There is a lot of buzz about the iBooks 2 but I have a simple question: will students learn more using it? In one description of the new program, this isn’t really covered:

Yet, the iPad offers a big opportunity for students to get excited about learning again. The iPad has already demonstrated it can help children with learning disabilities make leaps in bounds in their development, and schools have already invested heavily in Apple’s tablet. Roughly 1.5 million iPads are currently in use in educational institutions.

Schiller said that the problem with textbooks is not the content, which is “amazing,” but the weight of the physical book. They need to last five or six years when they’re written, and they’re not very durable or interactive. Searching is also difficult.

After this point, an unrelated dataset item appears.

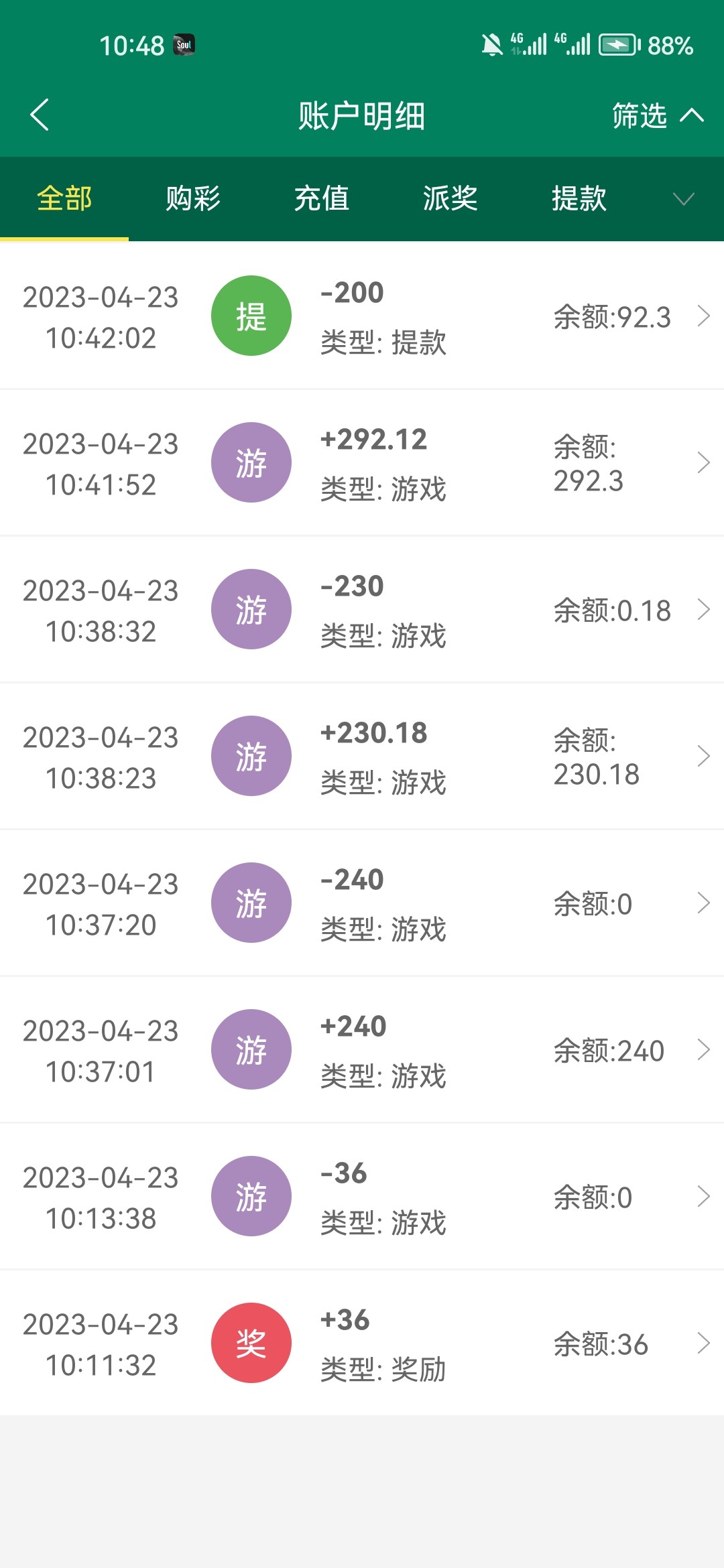The image size is (724, 1568).
Task: Tap the +36 奖励 amount text
Action: (x=345, y=1320)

At that point, Schiller introduced iBooks 2, which has a new textbook experience for the iPad. The first demonstration showed what it’s like to open a biology textbook, and see an intro movie playing right before you even get to the book’s contents. When you get to the book itself, images are large and beautiful, and thumbnails accompany the text. To make searching easier, all users need to do is tap on a word and they go straight to the glossary and index section in the back of the book…

Jobs had long hoped to bring sweeping changes to higher education for much of his life. When he left Apple and launched NeXT in 1986, Jobs wanted the company’s first computer — a distinctive all-black magnesium cube — to be designed specifically for higher education establishments and what Jobs called “aggressive end users.”…

“‘The process by which states certify texbooks is corrupt,’ he said. ‘But if we can make the textbooks free, and they come with the iPad, then they don’t have to be certified. The crappy economy at the state level will last for a decade, and we can give them an opportunity to circumvent the whole process and save money.'”

Based on this article, I see five things that are good about iBooks 2: it will excite students, it is lighter to use so don’t have to carry so much weight around, it will be cheaper for everyone in the long run, there are some cool features like searching and embedded videos, and it could make Apple a lot of money (and presumably traditional textbook publishers will lose money unless they adapt?).

But, we have been told for decades that better technology in the classroom, computers, laptops, the Internet, etc., will lead to improvements in learning and test scores. Isn’t this how iBooks 2 should be measured? It is good if kids are excited about learning again but will this tool actually help them learn more? The technology may be better and cheaper in the long run but this doesn’t necessarily mean it will lead to improvements in the education system.

I wouldn’t go so far as to say that iPads or iBooks 2 can’t lead to better learning but I would want to know a lot more about its effect on educational outcomes before simply adopting the technology.